_Assignment_
Could you reproduce every record below exactly, excluding all pictures?

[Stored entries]

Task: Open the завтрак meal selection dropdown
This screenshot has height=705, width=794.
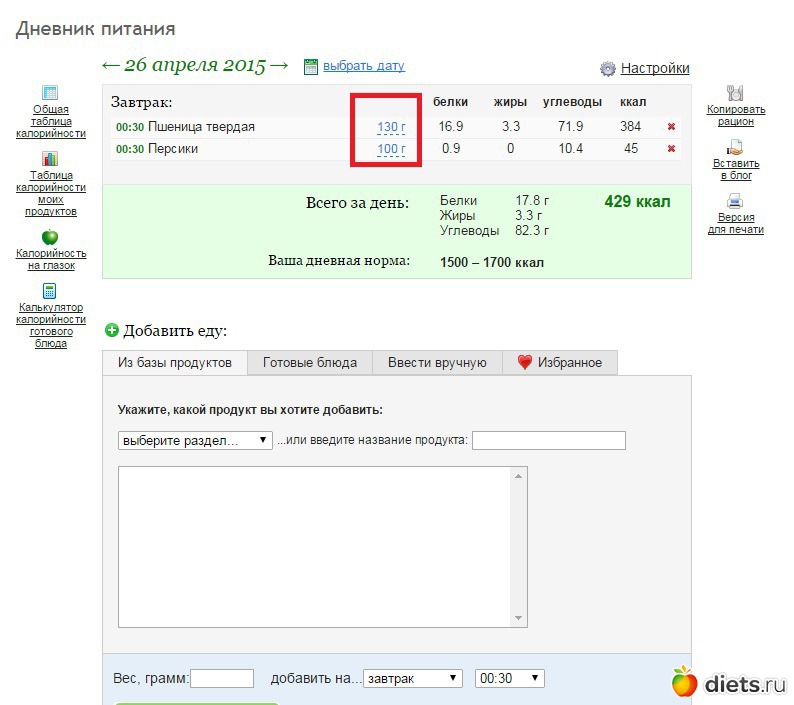Action: coord(413,678)
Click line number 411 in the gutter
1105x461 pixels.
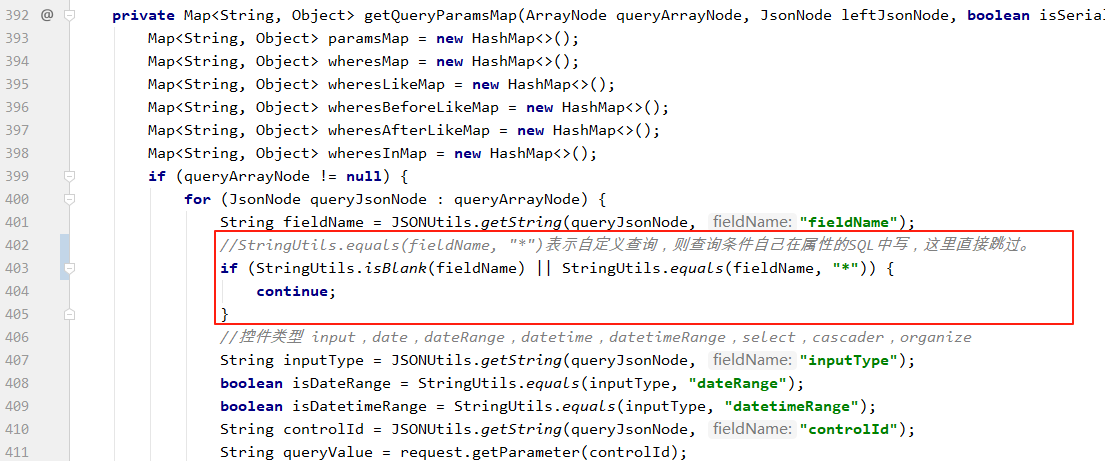point(15,452)
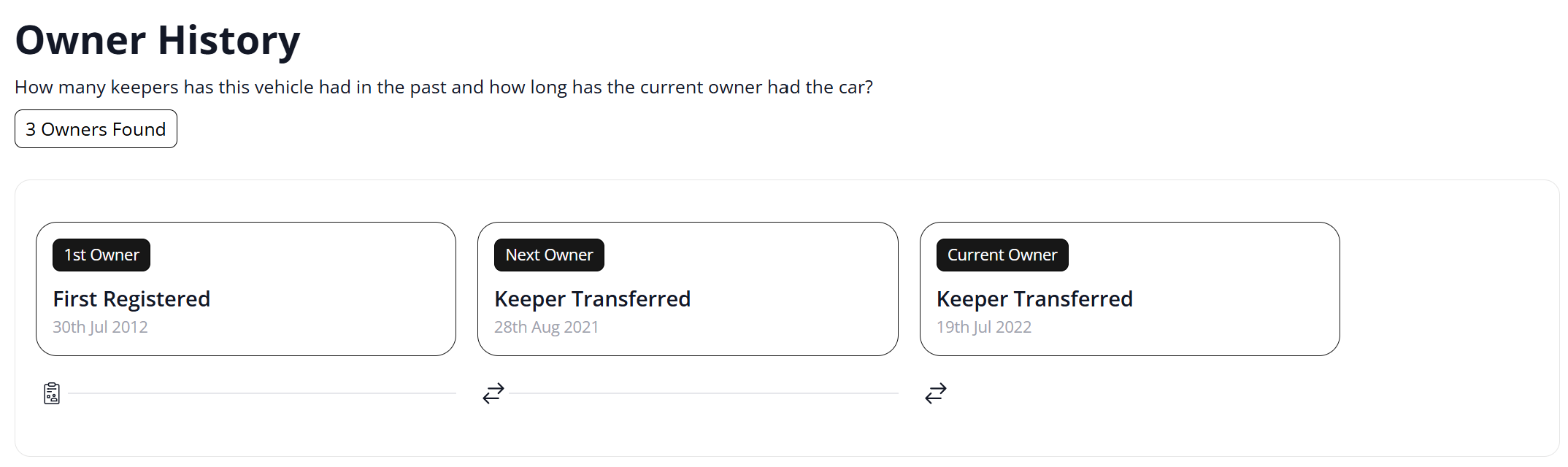Image resolution: width=1568 pixels, height=467 pixels.
Task: Click the Current Owner label badge
Action: coord(1002,255)
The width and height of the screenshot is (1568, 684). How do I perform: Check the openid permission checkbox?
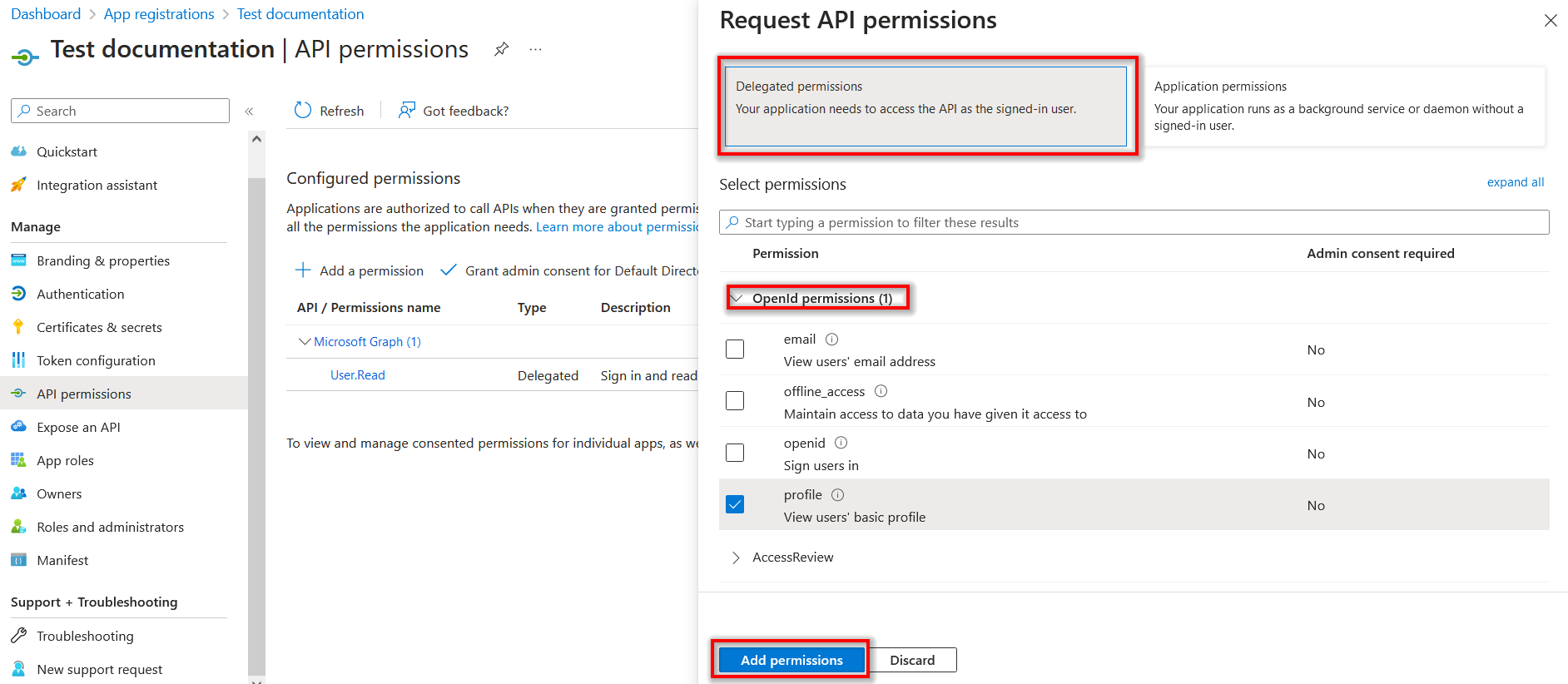(735, 453)
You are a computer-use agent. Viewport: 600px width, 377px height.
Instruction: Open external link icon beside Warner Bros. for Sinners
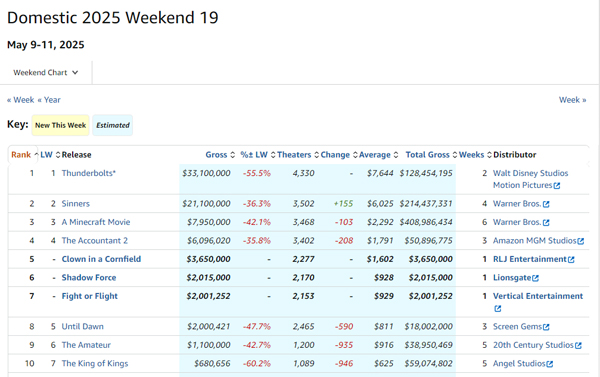(x=546, y=204)
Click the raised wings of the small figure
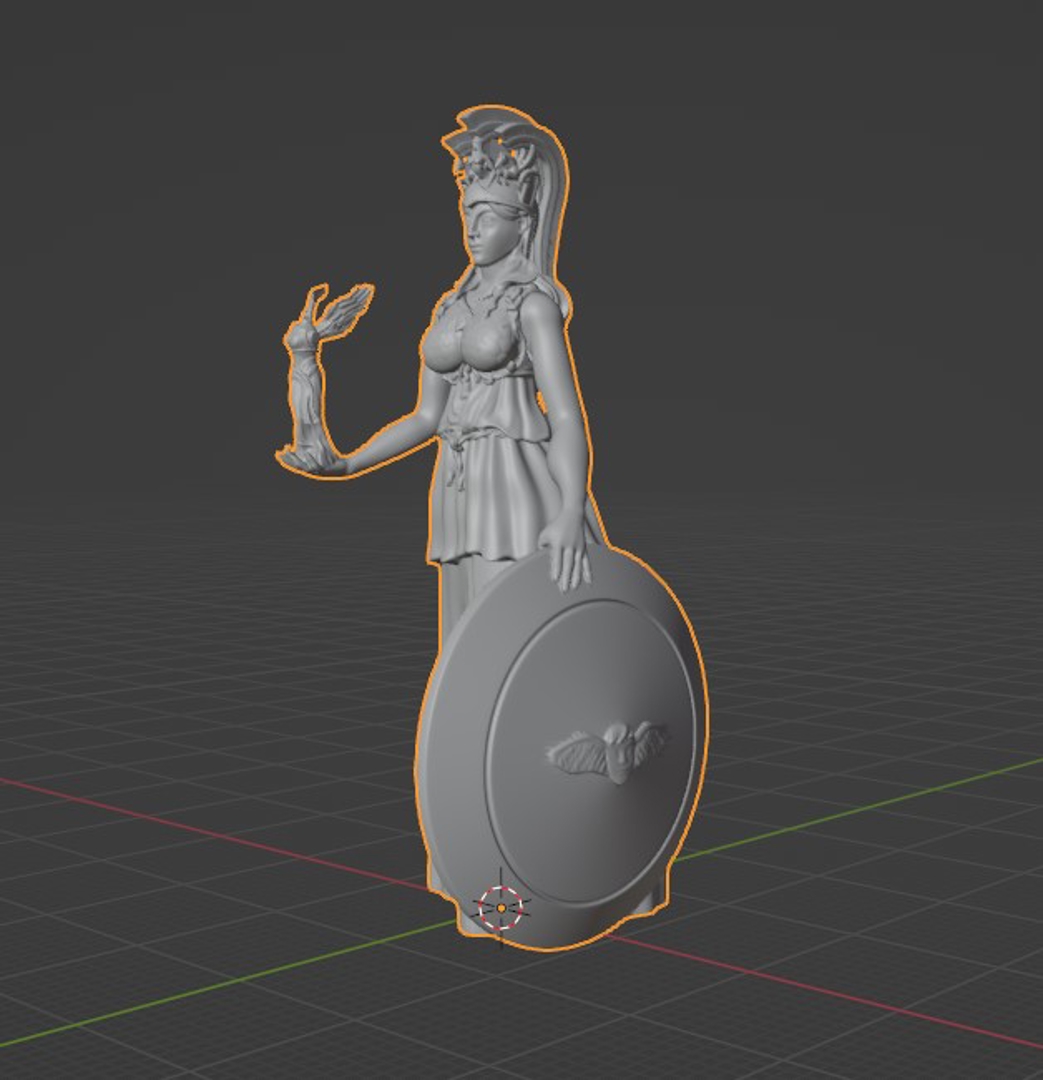Image resolution: width=1043 pixels, height=1080 pixels. point(345,304)
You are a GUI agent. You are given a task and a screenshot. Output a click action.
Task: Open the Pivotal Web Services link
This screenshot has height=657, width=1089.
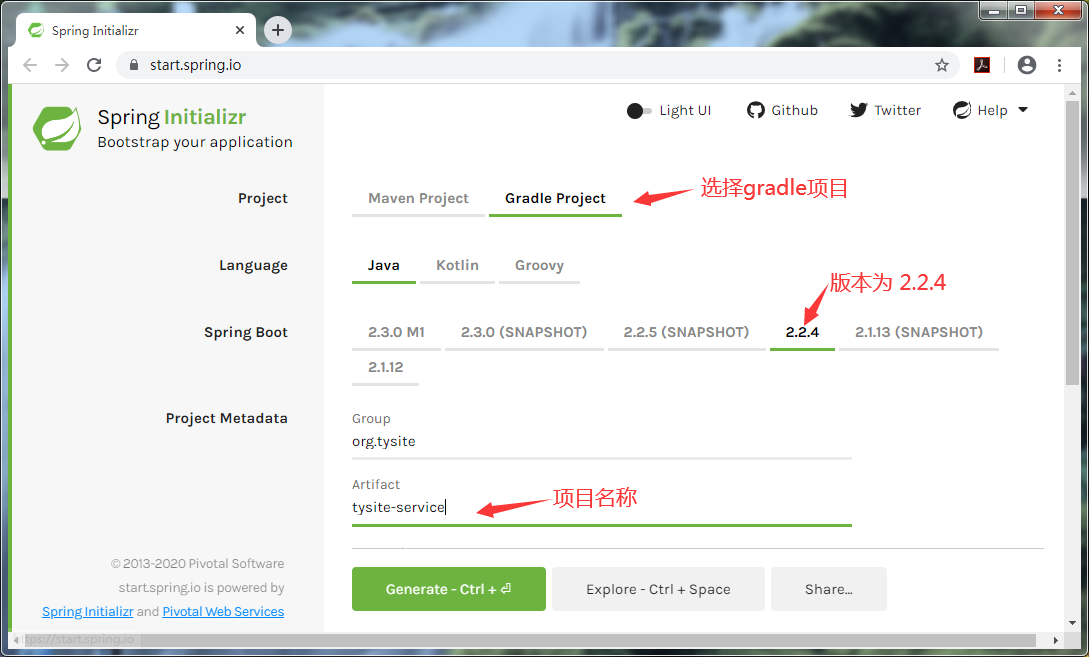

_Expected answer_
Task: Open the завтрак meal selection dropdown
This screenshot has height=705, width=794.
Action: coord(413,678)
Click line number 411 in the gutter
1105x461 pixels.
point(15,452)
Image resolution: width=1568 pixels, height=467 pixels.
Task: Click the Current Owner label badge
Action: coord(1002,255)
The width and height of the screenshot is (1568, 684). How do I perform: Check the openid permission checkbox?
(735, 453)
You are a computer-use agent. Viewport: 600px width, 377px height.
Instruction: Open external link icon beside Warner Bros. for Sinners
(x=546, y=204)
Click the raised wings of the small figure
Image resolution: width=1043 pixels, height=1080 pixels. point(345,304)
You are a GUI agent. You are given a task and a screenshot. Output a click action.
Task: Open the Pivotal Web Services link
This screenshot has height=657, width=1089.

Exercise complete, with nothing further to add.